* _DESCRIPTION OF THE TASK_
Go through the data line by line. Copy each one holding the string "header".

* _DATA FOR ANALYSIS_
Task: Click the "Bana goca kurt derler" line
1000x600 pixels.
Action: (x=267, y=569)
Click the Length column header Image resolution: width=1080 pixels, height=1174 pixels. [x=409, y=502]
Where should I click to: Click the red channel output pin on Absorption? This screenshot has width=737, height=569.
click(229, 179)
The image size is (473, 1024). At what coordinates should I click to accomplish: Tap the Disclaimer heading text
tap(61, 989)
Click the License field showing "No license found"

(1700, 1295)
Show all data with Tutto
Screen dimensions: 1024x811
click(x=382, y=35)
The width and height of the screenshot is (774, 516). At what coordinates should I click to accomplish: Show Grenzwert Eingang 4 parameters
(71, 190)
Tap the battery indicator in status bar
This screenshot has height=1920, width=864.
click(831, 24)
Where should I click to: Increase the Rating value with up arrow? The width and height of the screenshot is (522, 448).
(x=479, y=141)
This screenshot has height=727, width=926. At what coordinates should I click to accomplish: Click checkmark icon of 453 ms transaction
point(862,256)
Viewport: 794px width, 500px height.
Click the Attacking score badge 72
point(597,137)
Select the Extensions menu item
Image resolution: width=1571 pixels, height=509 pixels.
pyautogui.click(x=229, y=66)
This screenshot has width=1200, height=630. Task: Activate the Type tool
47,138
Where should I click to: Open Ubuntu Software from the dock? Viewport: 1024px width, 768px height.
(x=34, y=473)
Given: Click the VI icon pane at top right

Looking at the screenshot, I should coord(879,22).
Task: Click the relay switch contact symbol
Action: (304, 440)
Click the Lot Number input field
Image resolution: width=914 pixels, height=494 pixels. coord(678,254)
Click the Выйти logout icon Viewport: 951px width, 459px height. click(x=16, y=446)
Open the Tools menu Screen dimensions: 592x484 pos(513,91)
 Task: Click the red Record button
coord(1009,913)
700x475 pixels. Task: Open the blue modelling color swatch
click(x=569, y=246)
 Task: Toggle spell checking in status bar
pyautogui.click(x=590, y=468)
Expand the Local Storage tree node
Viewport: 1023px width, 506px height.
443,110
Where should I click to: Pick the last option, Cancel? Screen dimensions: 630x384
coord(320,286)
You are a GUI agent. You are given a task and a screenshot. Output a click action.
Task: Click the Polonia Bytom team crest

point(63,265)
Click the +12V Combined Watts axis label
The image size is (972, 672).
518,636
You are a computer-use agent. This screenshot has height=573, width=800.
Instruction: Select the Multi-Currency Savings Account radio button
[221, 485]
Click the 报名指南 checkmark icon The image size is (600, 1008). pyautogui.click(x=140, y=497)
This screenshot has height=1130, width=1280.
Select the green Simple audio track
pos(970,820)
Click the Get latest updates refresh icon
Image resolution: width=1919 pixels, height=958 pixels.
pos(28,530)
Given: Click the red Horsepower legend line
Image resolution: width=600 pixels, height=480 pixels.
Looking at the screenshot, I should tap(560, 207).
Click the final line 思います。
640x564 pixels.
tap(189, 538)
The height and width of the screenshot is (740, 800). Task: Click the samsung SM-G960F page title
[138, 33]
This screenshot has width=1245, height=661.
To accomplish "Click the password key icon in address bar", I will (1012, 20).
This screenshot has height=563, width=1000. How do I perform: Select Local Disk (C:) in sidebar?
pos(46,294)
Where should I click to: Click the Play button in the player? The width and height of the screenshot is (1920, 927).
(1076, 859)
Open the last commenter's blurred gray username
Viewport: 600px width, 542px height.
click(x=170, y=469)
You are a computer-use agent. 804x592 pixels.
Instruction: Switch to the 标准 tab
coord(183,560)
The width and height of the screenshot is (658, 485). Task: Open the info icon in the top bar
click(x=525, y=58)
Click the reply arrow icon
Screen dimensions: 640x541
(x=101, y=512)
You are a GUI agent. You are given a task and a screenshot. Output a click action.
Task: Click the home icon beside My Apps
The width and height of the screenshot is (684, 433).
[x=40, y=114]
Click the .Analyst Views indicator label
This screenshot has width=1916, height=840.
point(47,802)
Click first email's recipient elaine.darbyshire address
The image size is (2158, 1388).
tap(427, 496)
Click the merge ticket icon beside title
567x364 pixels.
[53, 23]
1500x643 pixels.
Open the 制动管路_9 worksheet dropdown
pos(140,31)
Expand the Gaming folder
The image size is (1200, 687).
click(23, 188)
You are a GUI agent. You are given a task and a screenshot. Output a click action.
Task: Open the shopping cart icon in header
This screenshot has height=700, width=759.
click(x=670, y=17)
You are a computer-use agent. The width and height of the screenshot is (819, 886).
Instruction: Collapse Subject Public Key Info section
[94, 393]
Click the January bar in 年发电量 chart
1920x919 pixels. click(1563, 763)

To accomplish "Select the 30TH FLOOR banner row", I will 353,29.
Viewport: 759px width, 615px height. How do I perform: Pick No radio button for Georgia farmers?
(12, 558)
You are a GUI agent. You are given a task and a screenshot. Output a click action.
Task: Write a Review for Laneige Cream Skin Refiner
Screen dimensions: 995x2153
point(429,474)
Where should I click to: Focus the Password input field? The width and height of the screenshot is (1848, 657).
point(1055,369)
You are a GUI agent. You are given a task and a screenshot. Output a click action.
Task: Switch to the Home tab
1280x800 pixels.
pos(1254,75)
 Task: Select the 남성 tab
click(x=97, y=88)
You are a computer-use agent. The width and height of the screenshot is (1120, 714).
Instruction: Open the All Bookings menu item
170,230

* _RESULT FOR THIS EXERCISE_
Click the Length column header Image resolution: width=1080 pixels, height=1174 pixels. [x=409, y=502]
Task: Open the shopping cart icon in header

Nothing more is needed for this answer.